● TASK:
Please quote each of the items below word for word, leaving nothing out.

● ROWS:
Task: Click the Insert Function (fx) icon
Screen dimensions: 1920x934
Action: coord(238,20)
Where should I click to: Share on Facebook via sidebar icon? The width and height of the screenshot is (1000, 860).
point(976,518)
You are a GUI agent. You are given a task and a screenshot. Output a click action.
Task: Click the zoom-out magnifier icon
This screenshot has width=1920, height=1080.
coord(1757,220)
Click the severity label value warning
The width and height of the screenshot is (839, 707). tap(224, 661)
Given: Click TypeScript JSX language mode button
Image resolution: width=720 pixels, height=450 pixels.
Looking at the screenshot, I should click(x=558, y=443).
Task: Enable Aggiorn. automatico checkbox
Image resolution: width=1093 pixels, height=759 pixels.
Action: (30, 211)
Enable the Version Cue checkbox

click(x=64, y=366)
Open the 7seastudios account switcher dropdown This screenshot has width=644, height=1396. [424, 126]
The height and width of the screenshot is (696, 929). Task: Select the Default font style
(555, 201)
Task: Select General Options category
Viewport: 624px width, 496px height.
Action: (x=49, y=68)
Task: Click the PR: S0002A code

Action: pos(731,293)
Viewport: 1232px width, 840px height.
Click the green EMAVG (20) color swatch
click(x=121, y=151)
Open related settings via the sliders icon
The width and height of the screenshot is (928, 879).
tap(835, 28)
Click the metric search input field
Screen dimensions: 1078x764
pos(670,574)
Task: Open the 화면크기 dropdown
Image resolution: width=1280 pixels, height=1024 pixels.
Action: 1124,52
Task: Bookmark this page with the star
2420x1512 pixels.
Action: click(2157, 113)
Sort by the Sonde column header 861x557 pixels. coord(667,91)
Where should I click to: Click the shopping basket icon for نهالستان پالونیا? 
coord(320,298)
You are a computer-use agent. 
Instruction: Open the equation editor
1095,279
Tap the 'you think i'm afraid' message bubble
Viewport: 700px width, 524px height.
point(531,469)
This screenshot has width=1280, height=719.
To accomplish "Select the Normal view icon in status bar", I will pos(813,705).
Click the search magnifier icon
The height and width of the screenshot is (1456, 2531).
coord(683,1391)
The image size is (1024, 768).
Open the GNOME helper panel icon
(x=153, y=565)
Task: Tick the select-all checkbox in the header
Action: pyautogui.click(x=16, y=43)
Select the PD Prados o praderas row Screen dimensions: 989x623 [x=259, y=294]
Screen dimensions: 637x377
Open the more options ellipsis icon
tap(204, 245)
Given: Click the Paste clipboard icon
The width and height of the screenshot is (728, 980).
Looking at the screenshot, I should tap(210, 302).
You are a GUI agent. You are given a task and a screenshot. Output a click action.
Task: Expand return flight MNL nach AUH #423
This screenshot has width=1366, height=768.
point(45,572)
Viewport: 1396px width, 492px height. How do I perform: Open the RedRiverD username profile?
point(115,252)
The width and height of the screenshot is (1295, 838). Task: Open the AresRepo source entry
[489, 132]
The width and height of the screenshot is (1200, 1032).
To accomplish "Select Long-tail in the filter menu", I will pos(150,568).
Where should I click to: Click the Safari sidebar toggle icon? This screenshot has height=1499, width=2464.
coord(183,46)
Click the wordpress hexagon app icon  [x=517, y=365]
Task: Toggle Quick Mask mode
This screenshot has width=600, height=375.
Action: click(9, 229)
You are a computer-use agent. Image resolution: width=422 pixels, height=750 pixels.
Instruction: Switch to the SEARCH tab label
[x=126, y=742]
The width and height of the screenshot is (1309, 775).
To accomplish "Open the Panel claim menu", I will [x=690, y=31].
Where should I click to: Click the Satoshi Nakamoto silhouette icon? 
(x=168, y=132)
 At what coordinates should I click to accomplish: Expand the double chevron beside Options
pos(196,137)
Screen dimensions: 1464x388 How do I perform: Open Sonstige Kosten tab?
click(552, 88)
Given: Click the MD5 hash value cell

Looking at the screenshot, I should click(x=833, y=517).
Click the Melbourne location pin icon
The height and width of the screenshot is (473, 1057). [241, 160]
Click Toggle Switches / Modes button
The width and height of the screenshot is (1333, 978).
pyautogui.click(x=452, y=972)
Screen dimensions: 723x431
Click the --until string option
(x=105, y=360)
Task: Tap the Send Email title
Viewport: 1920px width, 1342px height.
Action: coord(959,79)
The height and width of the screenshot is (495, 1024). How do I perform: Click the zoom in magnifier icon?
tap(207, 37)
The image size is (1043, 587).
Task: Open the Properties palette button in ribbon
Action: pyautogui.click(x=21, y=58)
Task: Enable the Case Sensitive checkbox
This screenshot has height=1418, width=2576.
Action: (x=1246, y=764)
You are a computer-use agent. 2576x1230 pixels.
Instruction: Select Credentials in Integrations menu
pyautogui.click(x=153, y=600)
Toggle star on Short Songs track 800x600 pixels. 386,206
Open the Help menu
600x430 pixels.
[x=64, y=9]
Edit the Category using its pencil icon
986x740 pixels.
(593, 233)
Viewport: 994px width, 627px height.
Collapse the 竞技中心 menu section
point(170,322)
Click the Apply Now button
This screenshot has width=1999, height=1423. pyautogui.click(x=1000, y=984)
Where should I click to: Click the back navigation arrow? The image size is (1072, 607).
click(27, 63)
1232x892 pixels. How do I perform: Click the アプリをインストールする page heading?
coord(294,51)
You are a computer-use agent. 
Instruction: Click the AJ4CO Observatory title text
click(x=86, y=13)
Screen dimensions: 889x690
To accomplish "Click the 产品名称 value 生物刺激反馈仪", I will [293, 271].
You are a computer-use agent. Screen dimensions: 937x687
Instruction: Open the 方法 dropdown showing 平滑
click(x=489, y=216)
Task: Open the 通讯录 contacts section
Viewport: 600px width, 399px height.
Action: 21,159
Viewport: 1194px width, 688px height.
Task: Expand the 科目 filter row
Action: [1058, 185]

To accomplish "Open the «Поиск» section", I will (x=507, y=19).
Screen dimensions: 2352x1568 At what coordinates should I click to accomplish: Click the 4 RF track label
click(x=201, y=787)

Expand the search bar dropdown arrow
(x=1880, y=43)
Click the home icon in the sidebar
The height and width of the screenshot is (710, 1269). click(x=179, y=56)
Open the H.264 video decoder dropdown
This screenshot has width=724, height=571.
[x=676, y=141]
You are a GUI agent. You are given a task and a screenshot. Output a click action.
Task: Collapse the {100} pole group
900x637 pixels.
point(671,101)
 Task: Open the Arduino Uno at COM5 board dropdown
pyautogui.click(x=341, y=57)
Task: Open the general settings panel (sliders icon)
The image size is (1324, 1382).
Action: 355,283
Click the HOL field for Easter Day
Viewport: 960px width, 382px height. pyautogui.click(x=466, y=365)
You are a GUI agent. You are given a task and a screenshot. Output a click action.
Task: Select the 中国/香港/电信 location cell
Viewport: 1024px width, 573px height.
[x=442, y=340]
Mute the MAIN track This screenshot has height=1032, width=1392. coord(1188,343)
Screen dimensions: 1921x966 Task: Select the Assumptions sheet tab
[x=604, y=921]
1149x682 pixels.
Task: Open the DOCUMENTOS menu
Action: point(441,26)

● RESULT FOR THIS TASK:
Task: Click the Insert Function (fx) icon
Screen dimensions: 1920x934
Action: coord(238,20)
Where should I click to: Share on Facebook via sidebar icon? The width and height of the screenshot is (1000, 860).
point(976,518)
You are a GUI agent. You are given a task and a screenshot. Output a click action.
Task: Click the zoom-out magnifier icon
This screenshot has width=1920, height=1080.
coord(1757,220)
Click the severity label value warning
The width and height of the screenshot is (839, 707). tap(224, 661)
Given: Click TypeScript JSX language mode button
Image resolution: width=720 pixels, height=450 pixels.
Looking at the screenshot, I should click(x=558, y=443).
Task: Enable Aggiorn. automatico checkbox
Image resolution: width=1093 pixels, height=759 pixels.
Action: (30, 211)
Enable the Version Cue checkbox

click(x=64, y=366)
Open the 7seastudios account switcher dropdown This screenshot has width=644, height=1396. [424, 126]
The height and width of the screenshot is (696, 929). Task: Select the Default font style
(555, 201)
Task: Select General Options category
Viewport: 624px width, 496px height.
Action: (x=49, y=68)
Task: Click the PR: S0002A code

Action: pos(731,293)
Viewport: 1232px width, 840px height.
Click the green EMAVG (20) color swatch
click(x=121, y=151)
Open related settings via the sliders icon
The width and height of the screenshot is (928, 879).
tap(835, 28)
Click the metric search input field
Screen dimensions: 1078x764
pos(670,574)
Task: Open the 화면크기 dropdown
Image resolution: width=1280 pixels, height=1024 pixels.
Action: 1124,52
Task: Bookmark this page with the star
2420x1512 pixels.
Action: click(2157, 113)
Sort by the Sonde column header 861x557 pixels. coord(667,91)
Where should I click to: Click the shopping basket icon for نهالستان پالونیا? 
coord(320,298)
You are a computer-use agent. 
Instruction: Open the equation editor
1095,279
Tap the 'you think i'm afraid' message bubble
Viewport: 700px width, 524px height.
point(531,469)
This screenshot has width=1280, height=719.
To accomplish "Select the Normal view icon in status bar", I will pos(813,705).
Click the search magnifier icon
The height and width of the screenshot is (1456, 2531).
coord(683,1391)
The image size is (1024, 768).
Open the GNOME helper panel icon
(x=153, y=565)
Task: Tick the select-all checkbox in the header
Action: pyautogui.click(x=16, y=43)
Select the PD Prados o praderas row Screen dimensions: 989x623 [x=259, y=294]
Screen dimensions: 637x377
Open the more options ellipsis icon
tap(204, 245)
Given: Click the Paste clipboard icon
The width and height of the screenshot is (728, 980).
Looking at the screenshot, I should tap(210, 302).
You are a GUI agent. You are given a task and a screenshot. Output a click action.
Task: Expand return flight MNL nach AUH #423
This screenshot has width=1366, height=768.
point(45,572)
Viewport: 1396px width, 492px height. How do I perform: Open the RedRiverD username profile?
point(115,252)
The width and height of the screenshot is (1295, 838). Task: Open the AresRepo source entry
[489, 132]
The width and height of the screenshot is (1200, 1032).
To accomplish "Select Long-tail in the filter menu", I will pos(150,568).
Where should I click to: Click the Safari sidebar toggle icon? This screenshot has height=1499, width=2464.
coord(183,46)
Click the wordpress hexagon app icon  [x=517, y=365]
Task: Toggle Quick Mask mode
This screenshot has width=600, height=375.
Action: click(9, 229)
You are a computer-use agent. Image resolution: width=422 pixels, height=750 pixels.
Instruction: Switch to the SEARCH tab label
[x=126, y=742]
The width and height of the screenshot is (1309, 775).
To accomplish "Open the Panel claim menu", I will [x=690, y=31].
Where should I click to: Click the Satoshi Nakamoto silhouette icon? 
(x=168, y=132)
 At what coordinates should I click to accomplish: Expand the double chevron beside Options
pos(196,137)
Screen dimensions: 1464x388 How do I perform: Open Sonstige Kosten tab?
click(552, 88)
Given: Click the MD5 hash value cell

Looking at the screenshot, I should click(x=833, y=517).
Click the Melbourne location pin icon
The height and width of the screenshot is (473, 1057). [241, 160]
Click Toggle Switches / Modes button
The width and height of the screenshot is (1333, 978).
pyautogui.click(x=452, y=972)
Screen dimensions: 723x431
Click the --until string option
(x=105, y=360)
Task: Tap the Send Email title
Viewport: 1920px width, 1342px height.
Action: coord(959,79)
The height and width of the screenshot is (495, 1024). How do I perform: Click the zoom in magnifier icon?
tap(207, 37)
The image size is (1043, 587).
Task: Open the Properties palette button in ribbon
Action: pyautogui.click(x=21, y=58)
Task: Enable the Case Sensitive checkbox
This screenshot has height=1418, width=2576.
Action: (x=1246, y=764)
You are a computer-use agent. 2576x1230 pixels.
Instruction: Select Credentials in Integrations menu
pyautogui.click(x=153, y=600)
Toggle star on Short Songs track 800x600 pixels. 386,206
Open the Help menu
600x430 pixels.
[x=64, y=9]
Edit the Category using its pencil icon
986x740 pixels.
(593, 233)
Viewport: 994px width, 627px height.
Collapse the 竞技中心 menu section
point(170,322)
Click the Apply Now button
This screenshot has width=1999, height=1423. pyautogui.click(x=1000, y=984)
Where should I click to: Click the back navigation arrow? The image size is (1072, 607).
click(27, 63)
1232x892 pixels. How do I perform: Click the アプリをインストールする page heading?
coord(294,51)
You are a computer-use agent. 
Instruction: Click the AJ4CO Observatory title text
click(x=86, y=13)
Screen dimensions: 889x690
To accomplish "Click the 产品名称 value 生物刺激反馈仪", I will [293, 271].
You are a computer-use agent. Screen dimensions: 937x687
Instruction: Open the 方法 dropdown showing 平滑
click(x=489, y=216)
Task: Open the 通讯录 contacts section
Viewport: 600px width, 399px height.
Action: 21,159
Viewport: 1194px width, 688px height.
Task: Expand the 科目 filter row
Action: [1058, 185]

To accomplish "Open the «Поиск» section", I will (x=507, y=19).
Screen dimensions: 2352x1568 At what coordinates should I click to accomplish: Click the 4 RF track label
click(x=201, y=787)

Expand the search bar dropdown arrow
(x=1880, y=43)
Click the home icon in the sidebar
The height and width of the screenshot is (710, 1269). click(x=179, y=56)
Open the H.264 video decoder dropdown
This screenshot has width=724, height=571.
[x=676, y=141]
You are a GUI agent. You are given a task and a screenshot. Output a click action.
Task: Collapse the {100} pole group
900x637 pixels.
point(671,101)
 Task: Open the Arduino Uno at COM5 board dropdown
pyautogui.click(x=341, y=57)
Task: Open the general settings panel (sliders icon)
The image size is (1324, 1382).
Action: 355,283
Click the HOL field for Easter Day
Viewport: 960px width, 382px height. pyautogui.click(x=466, y=365)
You are a GUI agent. You are given a task and a screenshot. Output a click action.
Task: Select the 中国/香港/电信 location cell
Viewport: 1024px width, 573px height.
[x=442, y=340]
Mute the MAIN track This screenshot has height=1032, width=1392. coord(1188,343)
Screen dimensions: 1921x966 Task: Select the Assumptions sheet tab
[x=604, y=921]
1149x682 pixels.
Task: Open the DOCUMENTOS menu
Action: point(441,26)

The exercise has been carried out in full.